Skip all pictures; return exactly the lines from the one containing "Given: Open Accounts icon in activity bar" through the end of the data.

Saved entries
======

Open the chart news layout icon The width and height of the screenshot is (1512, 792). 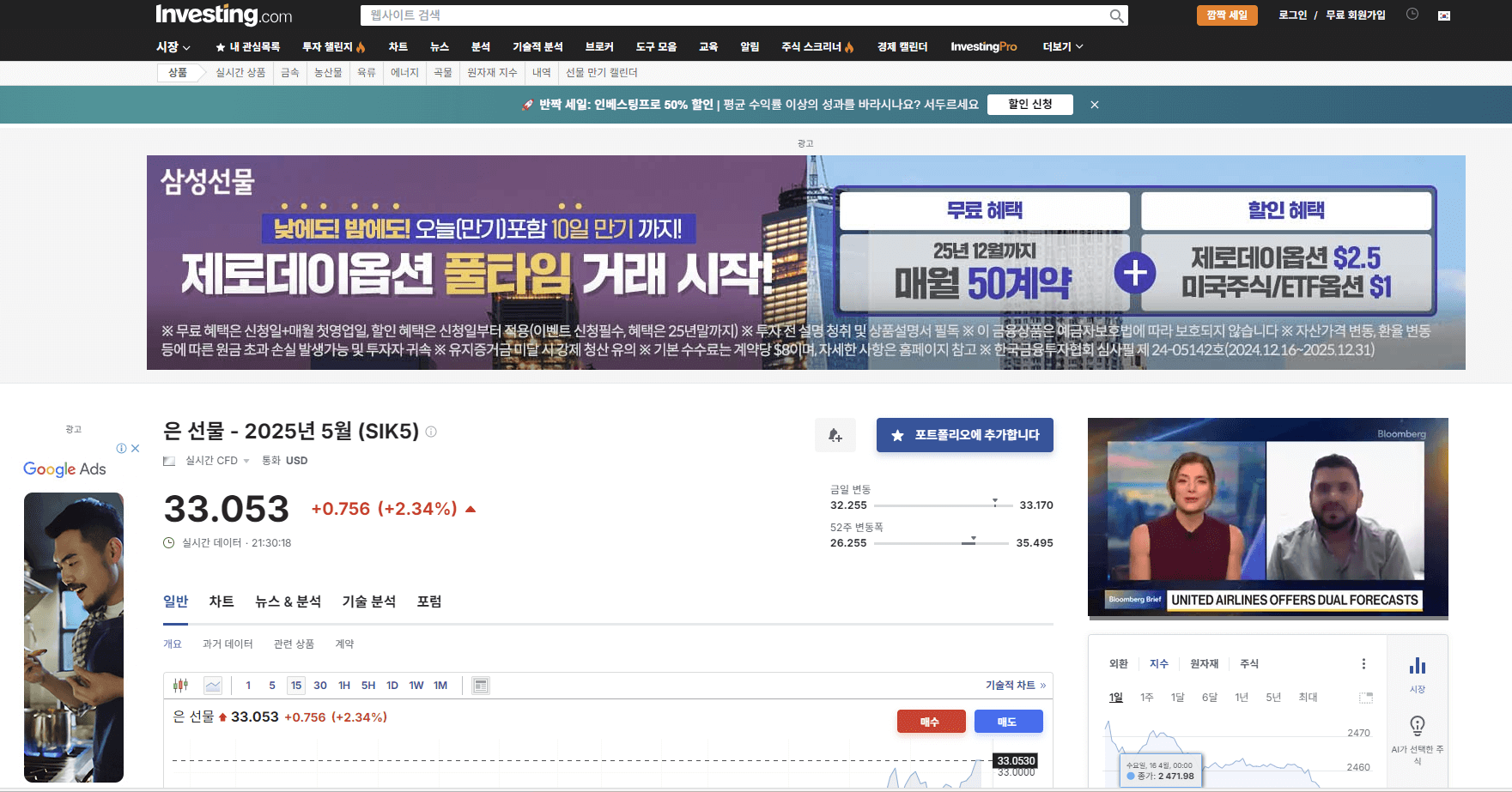click(x=480, y=685)
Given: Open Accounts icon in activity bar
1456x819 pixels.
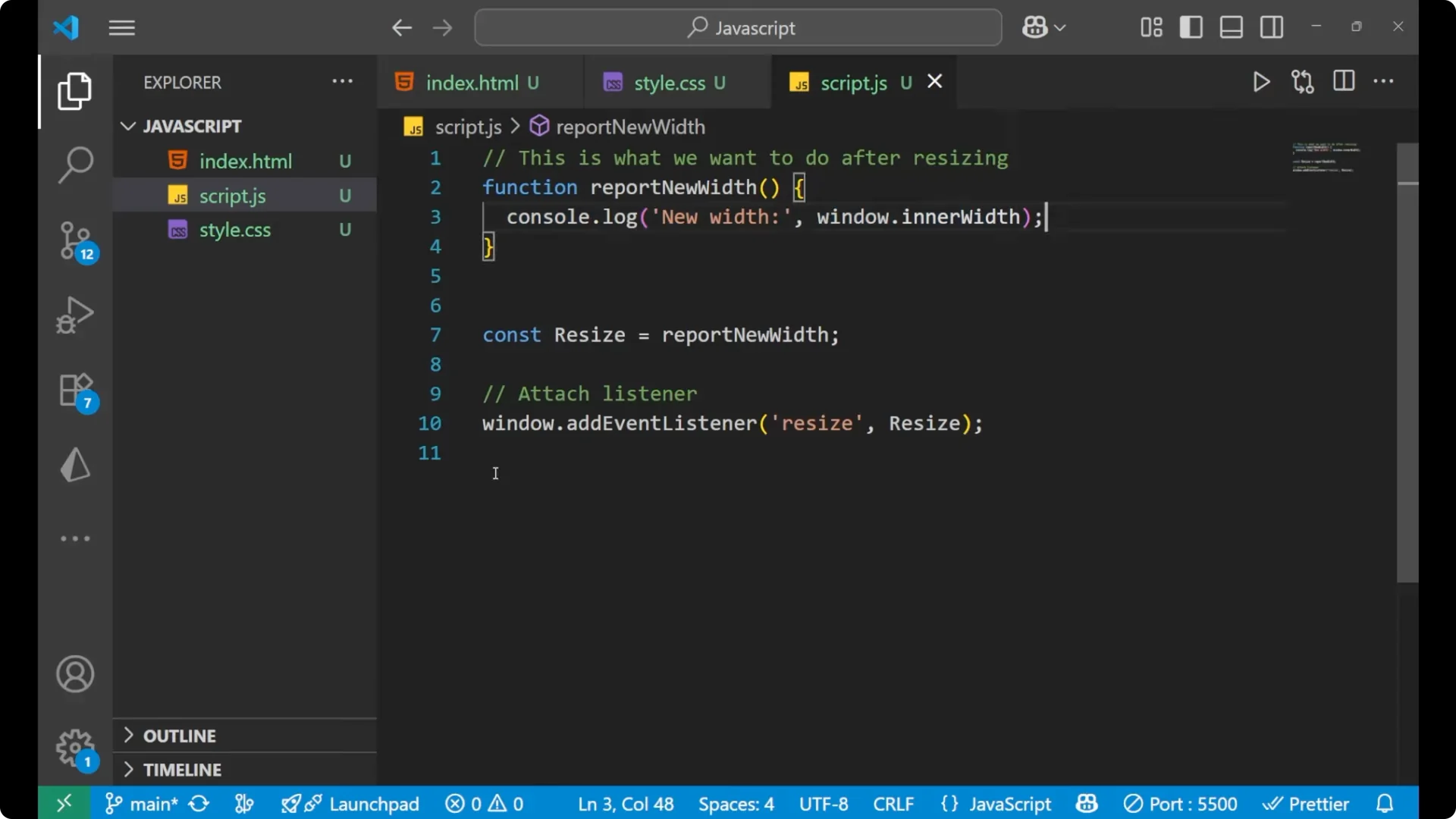Looking at the screenshot, I should tap(74, 674).
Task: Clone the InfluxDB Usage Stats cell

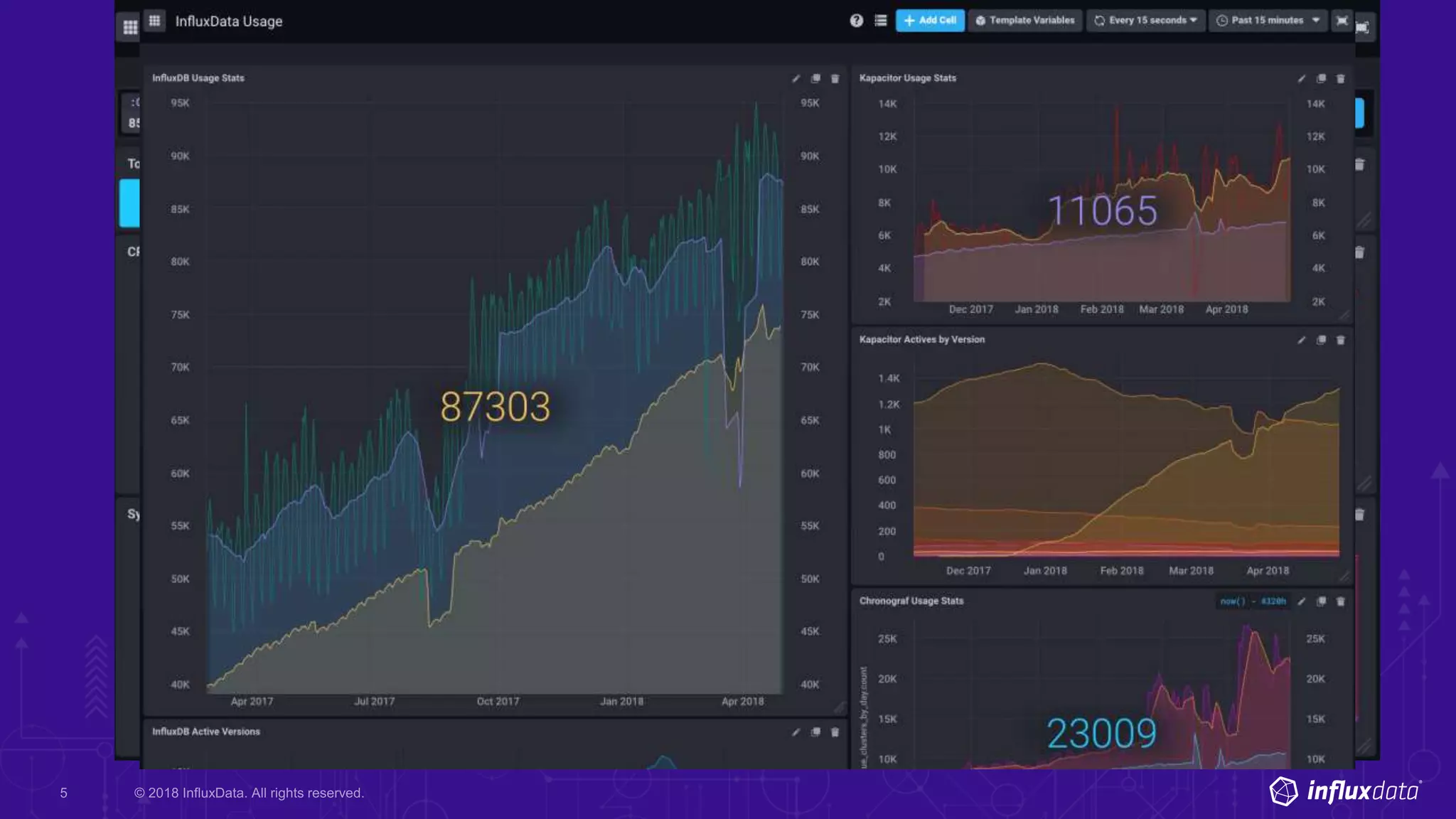Action: (x=815, y=79)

======

Solution to this task -
Given: Open Accounts icon in activity bar
1456x819 pixels.
Looking at the screenshot, I should tap(74, 674).
Task: Clone the InfluxDB Usage Stats cell

Action: (x=815, y=79)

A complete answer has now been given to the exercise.